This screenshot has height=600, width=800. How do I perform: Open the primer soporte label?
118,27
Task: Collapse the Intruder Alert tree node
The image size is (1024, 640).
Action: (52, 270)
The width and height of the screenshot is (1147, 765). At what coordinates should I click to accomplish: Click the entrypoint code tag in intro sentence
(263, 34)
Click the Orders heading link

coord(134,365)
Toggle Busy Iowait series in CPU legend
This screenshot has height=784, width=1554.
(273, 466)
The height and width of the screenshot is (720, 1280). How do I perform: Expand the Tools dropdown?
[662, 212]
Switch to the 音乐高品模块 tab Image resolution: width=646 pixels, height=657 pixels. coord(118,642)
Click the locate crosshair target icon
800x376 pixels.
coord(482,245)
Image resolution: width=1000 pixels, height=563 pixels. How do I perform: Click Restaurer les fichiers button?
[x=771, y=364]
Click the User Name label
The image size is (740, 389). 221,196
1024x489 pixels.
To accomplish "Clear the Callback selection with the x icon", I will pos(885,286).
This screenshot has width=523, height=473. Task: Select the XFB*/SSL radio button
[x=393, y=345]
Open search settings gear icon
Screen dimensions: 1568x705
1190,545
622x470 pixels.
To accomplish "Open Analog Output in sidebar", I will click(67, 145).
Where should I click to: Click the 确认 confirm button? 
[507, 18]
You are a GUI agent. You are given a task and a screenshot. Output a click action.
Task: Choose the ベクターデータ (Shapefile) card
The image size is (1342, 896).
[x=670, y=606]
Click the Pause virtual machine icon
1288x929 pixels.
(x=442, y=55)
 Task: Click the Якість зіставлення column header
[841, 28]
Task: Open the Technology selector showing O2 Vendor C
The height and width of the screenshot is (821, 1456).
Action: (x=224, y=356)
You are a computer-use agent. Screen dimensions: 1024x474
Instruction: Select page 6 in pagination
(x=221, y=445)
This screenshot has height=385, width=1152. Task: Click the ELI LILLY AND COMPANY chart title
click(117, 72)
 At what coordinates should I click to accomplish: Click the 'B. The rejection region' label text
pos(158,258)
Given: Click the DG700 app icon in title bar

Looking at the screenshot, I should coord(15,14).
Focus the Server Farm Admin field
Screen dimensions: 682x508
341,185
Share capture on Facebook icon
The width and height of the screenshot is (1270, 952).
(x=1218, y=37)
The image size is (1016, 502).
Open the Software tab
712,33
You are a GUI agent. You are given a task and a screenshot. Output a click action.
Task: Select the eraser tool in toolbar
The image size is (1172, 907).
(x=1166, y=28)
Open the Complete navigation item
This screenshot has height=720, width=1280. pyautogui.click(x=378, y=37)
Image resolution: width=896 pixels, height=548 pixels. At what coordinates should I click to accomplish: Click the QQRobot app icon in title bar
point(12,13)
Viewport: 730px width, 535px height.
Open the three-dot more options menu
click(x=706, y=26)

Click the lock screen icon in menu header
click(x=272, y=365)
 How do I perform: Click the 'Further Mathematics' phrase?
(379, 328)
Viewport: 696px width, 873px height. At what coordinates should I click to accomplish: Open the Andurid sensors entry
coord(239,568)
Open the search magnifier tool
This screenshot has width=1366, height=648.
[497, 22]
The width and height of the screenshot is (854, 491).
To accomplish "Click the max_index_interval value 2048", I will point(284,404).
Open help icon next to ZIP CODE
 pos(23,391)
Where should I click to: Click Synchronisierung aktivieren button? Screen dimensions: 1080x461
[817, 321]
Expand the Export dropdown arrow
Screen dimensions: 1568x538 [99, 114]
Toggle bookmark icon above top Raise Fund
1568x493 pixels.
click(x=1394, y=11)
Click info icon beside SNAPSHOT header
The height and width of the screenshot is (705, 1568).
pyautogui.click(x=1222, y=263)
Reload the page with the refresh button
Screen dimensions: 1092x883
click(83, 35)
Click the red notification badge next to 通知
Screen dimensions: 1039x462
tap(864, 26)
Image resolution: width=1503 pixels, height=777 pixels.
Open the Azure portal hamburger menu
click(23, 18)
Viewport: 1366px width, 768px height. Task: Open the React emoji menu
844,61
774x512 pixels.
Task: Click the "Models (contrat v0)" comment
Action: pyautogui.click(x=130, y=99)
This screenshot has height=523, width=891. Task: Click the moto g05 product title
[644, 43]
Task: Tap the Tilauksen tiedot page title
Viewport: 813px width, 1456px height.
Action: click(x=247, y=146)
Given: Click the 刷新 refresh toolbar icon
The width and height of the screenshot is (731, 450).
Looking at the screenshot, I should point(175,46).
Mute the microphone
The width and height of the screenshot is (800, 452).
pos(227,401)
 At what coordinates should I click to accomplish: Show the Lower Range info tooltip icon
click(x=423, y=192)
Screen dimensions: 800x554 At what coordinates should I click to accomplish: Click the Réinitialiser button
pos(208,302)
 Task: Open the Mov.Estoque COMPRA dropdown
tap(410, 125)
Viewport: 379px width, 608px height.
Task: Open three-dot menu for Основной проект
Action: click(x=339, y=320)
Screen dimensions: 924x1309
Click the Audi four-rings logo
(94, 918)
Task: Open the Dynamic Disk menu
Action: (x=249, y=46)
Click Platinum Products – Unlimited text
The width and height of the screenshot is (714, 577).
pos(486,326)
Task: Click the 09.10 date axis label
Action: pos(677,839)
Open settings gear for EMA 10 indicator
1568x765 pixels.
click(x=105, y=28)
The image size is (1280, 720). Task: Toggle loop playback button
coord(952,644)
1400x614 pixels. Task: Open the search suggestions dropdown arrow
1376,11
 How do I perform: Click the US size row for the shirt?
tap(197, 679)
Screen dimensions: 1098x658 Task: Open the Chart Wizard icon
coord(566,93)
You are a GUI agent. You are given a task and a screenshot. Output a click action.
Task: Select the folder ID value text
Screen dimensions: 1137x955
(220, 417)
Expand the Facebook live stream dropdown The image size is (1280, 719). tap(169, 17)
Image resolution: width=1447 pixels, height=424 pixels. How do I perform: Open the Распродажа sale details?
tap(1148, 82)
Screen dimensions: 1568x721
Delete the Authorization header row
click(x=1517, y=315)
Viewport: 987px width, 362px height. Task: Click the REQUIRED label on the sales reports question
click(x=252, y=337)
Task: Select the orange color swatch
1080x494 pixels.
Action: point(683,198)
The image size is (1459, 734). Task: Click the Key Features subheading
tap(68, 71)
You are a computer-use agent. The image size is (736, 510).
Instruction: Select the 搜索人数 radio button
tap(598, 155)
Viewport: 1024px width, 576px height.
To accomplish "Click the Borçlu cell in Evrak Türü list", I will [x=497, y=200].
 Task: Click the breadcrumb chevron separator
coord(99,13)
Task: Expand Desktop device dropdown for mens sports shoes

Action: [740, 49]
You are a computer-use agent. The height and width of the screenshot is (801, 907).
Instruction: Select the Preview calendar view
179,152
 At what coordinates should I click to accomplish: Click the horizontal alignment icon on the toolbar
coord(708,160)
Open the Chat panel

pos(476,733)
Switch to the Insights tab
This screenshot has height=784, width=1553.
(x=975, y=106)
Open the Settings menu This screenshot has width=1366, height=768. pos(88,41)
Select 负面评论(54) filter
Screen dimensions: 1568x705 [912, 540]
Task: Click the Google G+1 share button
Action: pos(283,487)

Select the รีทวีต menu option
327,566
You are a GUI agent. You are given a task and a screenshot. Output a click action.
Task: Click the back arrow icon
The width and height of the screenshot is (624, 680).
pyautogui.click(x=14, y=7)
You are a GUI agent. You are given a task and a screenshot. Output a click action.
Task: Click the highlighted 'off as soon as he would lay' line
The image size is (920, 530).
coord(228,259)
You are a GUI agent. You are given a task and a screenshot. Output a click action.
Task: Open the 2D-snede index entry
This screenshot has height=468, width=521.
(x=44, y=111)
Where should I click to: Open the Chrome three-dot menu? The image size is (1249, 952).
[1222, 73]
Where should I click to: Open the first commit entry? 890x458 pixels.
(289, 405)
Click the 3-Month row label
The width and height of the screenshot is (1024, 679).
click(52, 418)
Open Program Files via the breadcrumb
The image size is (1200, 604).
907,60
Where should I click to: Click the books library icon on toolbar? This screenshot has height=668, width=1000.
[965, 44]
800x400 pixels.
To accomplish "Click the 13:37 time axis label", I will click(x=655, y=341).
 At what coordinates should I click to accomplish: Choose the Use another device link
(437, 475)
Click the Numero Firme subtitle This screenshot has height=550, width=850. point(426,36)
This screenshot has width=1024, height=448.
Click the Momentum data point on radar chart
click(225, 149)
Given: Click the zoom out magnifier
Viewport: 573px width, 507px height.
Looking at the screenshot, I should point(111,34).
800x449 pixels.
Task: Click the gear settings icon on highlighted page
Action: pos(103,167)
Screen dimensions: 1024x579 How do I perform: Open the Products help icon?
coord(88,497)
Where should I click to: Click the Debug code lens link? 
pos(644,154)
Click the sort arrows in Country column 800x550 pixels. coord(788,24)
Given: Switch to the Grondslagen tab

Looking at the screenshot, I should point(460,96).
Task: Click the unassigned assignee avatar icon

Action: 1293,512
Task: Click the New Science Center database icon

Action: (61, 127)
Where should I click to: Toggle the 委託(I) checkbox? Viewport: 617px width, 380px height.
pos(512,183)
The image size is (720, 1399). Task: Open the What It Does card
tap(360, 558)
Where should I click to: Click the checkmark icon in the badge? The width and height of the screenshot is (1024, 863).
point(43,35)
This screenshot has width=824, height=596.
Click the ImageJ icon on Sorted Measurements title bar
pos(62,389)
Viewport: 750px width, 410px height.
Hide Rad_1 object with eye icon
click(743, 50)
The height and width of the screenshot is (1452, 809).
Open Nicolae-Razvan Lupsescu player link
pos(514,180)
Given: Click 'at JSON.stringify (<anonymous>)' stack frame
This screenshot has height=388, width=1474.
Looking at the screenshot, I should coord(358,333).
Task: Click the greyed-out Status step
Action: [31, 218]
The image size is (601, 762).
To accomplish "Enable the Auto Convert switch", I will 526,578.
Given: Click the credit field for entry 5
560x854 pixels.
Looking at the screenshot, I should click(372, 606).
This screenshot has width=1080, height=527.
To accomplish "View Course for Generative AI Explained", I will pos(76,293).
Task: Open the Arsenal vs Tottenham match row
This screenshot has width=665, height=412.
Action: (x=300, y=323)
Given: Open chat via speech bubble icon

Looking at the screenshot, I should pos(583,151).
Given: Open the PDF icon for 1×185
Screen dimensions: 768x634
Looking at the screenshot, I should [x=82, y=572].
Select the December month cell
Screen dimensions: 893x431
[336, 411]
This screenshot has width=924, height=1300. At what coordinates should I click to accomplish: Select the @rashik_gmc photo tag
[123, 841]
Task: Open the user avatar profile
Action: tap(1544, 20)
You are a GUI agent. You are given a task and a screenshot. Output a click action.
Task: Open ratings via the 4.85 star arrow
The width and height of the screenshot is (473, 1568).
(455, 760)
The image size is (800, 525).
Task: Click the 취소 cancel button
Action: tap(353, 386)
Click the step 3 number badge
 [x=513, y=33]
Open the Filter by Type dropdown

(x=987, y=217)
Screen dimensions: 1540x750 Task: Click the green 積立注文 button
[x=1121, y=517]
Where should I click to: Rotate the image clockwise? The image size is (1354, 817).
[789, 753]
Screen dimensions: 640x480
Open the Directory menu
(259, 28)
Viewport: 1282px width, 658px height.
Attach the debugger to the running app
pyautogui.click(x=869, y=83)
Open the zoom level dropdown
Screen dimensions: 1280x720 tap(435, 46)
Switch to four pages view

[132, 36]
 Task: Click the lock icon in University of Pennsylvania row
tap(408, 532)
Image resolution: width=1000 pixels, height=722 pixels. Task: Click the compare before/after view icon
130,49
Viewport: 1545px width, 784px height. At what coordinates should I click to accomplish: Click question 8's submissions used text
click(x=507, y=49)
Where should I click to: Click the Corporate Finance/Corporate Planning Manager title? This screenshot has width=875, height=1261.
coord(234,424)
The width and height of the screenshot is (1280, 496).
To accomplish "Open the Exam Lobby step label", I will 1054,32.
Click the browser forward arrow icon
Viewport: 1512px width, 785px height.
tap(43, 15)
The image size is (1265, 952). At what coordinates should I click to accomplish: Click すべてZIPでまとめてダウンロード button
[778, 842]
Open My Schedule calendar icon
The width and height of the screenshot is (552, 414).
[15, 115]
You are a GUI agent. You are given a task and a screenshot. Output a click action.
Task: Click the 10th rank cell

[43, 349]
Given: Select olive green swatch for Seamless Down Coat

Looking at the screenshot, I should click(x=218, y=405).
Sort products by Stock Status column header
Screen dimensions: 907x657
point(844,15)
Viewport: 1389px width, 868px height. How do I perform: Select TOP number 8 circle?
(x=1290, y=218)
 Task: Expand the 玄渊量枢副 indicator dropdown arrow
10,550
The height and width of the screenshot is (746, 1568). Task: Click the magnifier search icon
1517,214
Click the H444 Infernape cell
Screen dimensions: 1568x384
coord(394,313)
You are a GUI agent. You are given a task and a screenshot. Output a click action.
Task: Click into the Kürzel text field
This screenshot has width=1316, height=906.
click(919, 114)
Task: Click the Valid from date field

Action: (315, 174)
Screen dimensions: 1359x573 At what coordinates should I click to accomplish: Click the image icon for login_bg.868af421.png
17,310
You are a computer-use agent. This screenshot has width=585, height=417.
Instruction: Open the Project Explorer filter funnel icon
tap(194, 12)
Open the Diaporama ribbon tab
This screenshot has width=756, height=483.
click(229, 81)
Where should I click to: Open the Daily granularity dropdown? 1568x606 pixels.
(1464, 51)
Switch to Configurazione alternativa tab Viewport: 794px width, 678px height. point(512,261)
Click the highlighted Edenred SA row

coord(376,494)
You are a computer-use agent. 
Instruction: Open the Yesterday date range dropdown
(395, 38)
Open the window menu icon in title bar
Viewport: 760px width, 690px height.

**Work required**.
Each line from the first line of the entries up to and including the line containing "Switch to the 音乐高品模块" should be transcribed exactly, with all other lines left out.

**Expected answer**.
This screenshot has height=600, width=800. How do I perform: Open the primer soporte label?
118,27
Task: Collapse the Intruder Alert tree node
The image size is (1024, 640).
Action: (52, 270)
The width and height of the screenshot is (1147, 765). At what coordinates should I click to accomplish: Click the entrypoint code tag in intro sentence
(263, 34)
Click the Orders heading link

coord(134,365)
Toggle Busy Iowait series in CPU legend
This screenshot has height=784, width=1554.
(273, 466)
The height and width of the screenshot is (720, 1280). How do I perform: Expand the Tools dropdown?
[662, 212]
Switch to the 音乐高品模块 tab Image resolution: width=646 pixels, height=657 pixels. coord(118,642)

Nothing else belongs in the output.